What to do —
Copy all of the records below verbatim.

── The input ──

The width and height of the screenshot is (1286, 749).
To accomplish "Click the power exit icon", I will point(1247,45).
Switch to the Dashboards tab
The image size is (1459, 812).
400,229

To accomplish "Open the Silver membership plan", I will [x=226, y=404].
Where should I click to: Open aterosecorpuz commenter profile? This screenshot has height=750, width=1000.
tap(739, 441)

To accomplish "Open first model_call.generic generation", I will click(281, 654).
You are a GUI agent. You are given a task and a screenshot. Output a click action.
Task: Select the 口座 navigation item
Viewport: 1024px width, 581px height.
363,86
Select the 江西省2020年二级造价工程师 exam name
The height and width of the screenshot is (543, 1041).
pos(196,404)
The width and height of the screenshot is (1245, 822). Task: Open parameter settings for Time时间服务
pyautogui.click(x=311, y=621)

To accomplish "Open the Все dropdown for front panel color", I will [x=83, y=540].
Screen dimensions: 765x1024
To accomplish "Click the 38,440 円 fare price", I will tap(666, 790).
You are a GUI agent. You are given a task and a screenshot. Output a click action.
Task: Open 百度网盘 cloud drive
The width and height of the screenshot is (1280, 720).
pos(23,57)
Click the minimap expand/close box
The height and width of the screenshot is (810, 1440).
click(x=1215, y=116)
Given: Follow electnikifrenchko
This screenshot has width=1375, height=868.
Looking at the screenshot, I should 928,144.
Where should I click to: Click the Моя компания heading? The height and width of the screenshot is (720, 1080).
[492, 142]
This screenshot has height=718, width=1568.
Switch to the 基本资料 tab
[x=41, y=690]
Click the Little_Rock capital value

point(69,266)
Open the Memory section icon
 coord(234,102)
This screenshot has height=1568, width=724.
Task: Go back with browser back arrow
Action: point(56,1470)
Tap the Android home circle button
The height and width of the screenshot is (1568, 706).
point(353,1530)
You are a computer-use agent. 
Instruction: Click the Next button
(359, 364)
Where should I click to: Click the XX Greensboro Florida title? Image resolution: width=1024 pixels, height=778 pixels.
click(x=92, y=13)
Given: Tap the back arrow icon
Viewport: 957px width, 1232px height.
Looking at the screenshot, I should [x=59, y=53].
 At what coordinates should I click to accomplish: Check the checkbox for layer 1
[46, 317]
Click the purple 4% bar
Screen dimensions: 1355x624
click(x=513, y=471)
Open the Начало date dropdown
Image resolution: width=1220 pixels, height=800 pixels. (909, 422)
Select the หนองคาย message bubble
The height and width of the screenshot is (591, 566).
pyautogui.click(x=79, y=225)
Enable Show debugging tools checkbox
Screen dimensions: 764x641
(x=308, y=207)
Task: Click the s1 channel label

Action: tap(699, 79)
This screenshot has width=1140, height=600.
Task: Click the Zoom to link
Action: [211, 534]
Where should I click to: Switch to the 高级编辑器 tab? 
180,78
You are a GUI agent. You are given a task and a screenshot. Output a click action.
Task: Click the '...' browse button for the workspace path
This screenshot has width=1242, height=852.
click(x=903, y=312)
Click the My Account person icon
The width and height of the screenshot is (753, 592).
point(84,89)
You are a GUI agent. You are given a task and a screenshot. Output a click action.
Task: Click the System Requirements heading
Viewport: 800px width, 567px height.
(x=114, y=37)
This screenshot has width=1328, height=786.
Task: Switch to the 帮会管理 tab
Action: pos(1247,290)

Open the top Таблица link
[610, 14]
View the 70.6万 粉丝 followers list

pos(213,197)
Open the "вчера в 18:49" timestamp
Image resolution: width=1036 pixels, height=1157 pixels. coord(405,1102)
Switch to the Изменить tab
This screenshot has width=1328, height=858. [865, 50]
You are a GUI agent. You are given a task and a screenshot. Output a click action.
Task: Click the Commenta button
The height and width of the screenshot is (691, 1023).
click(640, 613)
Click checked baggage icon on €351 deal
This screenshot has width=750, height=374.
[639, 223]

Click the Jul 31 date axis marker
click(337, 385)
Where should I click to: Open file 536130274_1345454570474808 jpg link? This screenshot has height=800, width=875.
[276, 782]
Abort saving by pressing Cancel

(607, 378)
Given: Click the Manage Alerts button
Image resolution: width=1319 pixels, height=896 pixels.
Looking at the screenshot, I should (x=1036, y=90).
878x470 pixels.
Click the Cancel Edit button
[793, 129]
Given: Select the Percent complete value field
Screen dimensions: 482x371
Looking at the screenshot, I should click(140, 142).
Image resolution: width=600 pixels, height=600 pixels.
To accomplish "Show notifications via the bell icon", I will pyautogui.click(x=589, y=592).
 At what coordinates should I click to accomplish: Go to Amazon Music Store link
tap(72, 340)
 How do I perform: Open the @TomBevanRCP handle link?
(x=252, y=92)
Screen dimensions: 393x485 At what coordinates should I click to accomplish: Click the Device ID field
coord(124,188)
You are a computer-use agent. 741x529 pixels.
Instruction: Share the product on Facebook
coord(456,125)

───

Exercise output —
The width and height of the screenshot is (1286, 749).
To accomplish "Click the power exit icon", I will point(1247,45).
Switch to the Dashboards tab
The image size is (1459, 812).
400,229

To accomplish "Open the Silver membership plan", I will [x=226, y=404].
Where should I click to: Open aterosecorpuz commenter profile? This screenshot has height=750, width=1000.
tap(739, 441)

To accomplish "Open first model_call.generic generation", I will click(281, 654).
You are a GUI agent. You are given a task and a screenshot. Output a click action.
Task: Select the 口座 navigation item
Viewport: 1024px width, 581px height.
363,86
Select the 江西省2020年二级造价工程师 exam name
The height and width of the screenshot is (543, 1041).
pos(196,404)
The width and height of the screenshot is (1245, 822). Task: Open parameter settings for Time时间服务
pyautogui.click(x=311, y=621)

To accomplish "Open the Все dropdown for front panel color", I will [x=83, y=540].
Screen dimensions: 765x1024
To accomplish "Click the 38,440 円 fare price", I will tap(666, 790).
You are a GUI agent. You are given a task and a screenshot. Output a click action.
Task: Open 百度网盘 cloud drive
The width and height of the screenshot is (1280, 720).
pos(23,57)
Click the minimap expand/close box
The height and width of the screenshot is (810, 1440).
click(x=1215, y=116)
Given: Follow electnikifrenchko
This screenshot has width=1375, height=868.
Looking at the screenshot, I should 928,144.
Where should I click to: Click the Моя компания heading? The height and width of the screenshot is (720, 1080).
[492, 142]
This screenshot has height=718, width=1568.
Switch to the 基本资料 tab
[x=41, y=690]
Click the Little_Rock capital value

point(69,266)
Open the Memory section icon
 coord(234,102)
This screenshot has height=1568, width=724.
Task: Go back with browser back arrow
Action: point(56,1470)
Tap the Android home circle button
The height and width of the screenshot is (1568, 706).
point(353,1530)
You are a computer-use agent. 
Instruction: Click the Next button
(359, 364)
Where should I click to: Click the XX Greensboro Florida title? Image resolution: width=1024 pixels, height=778 pixels.
click(x=92, y=13)
Given: Tap the back arrow icon
Viewport: 957px width, 1232px height.
Looking at the screenshot, I should [x=59, y=53].
 At what coordinates should I click to accomplish: Check the checkbox for layer 1
[46, 317]
Click the purple 4% bar
Screen dimensions: 1355x624
click(x=513, y=471)
Open the Начало date dropdown
Image resolution: width=1220 pixels, height=800 pixels. (909, 422)
Select the หนองคาย message bubble
The height and width of the screenshot is (591, 566).
pyautogui.click(x=79, y=225)
Enable Show debugging tools checkbox
Screen dimensions: 764x641
(x=308, y=207)
Task: Click the s1 channel label

Action: tap(699, 79)
This screenshot has width=1140, height=600.
Task: Click the Zoom to link
Action: [211, 534]
Where should I click to: Switch to the 高级编辑器 tab? 
180,78
You are a GUI agent. You are given a task and a screenshot. Output a click action.
Task: Click the '...' browse button for the workspace path
This screenshot has width=1242, height=852.
click(x=903, y=312)
Click the My Account person icon
The width and height of the screenshot is (753, 592).
point(84,89)
You are a GUI agent. You are given a task and a screenshot. Output a click action.
Task: Click the System Requirements heading
Viewport: 800px width, 567px height.
(x=114, y=37)
This screenshot has width=1328, height=786.
Task: Switch to the 帮会管理 tab
Action: pos(1247,290)

Open the top Таблица link
[610, 14]
View the 70.6万 粉丝 followers list

pos(213,197)
Open the "вчера в 18:49" timestamp
Image resolution: width=1036 pixels, height=1157 pixels. coord(405,1102)
Switch to the Изменить tab
This screenshot has width=1328, height=858. [865, 50]
You are a GUI agent. You are given a task and a screenshot. Output a click action.
Task: Click the Commenta button
The height and width of the screenshot is (691, 1023).
click(640, 613)
Click checked baggage icon on €351 deal
This screenshot has width=750, height=374.
[639, 223]

Click the Jul 31 date axis marker
click(337, 385)
Where should I click to: Open file 536130274_1345454570474808 jpg link? This screenshot has height=800, width=875.
[276, 782]
Abort saving by pressing Cancel

(607, 378)
Given: Click the Manage Alerts button
Image resolution: width=1319 pixels, height=896 pixels.
Looking at the screenshot, I should (x=1036, y=90).
878x470 pixels.
Click the Cancel Edit button
[793, 129]
Given: Select the Percent complete value field
Screen dimensions: 482x371
Looking at the screenshot, I should click(140, 142).
Image resolution: width=600 pixels, height=600 pixels.
To accomplish "Show notifications via the bell icon", I will pyautogui.click(x=589, y=592).
 At what coordinates should I click to accomplish: Go to Amazon Music Store link
tap(72, 340)
 How do I perform: Open the @TomBevanRCP handle link?
(x=252, y=92)
Screen dimensions: 393x485 At what coordinates should I click to accomplish: Click the Device ID field
coord(124,188)
You are a computer-use agent. 741x529 pixels.
Instruction: Share the product on Facebook
coord(456,125)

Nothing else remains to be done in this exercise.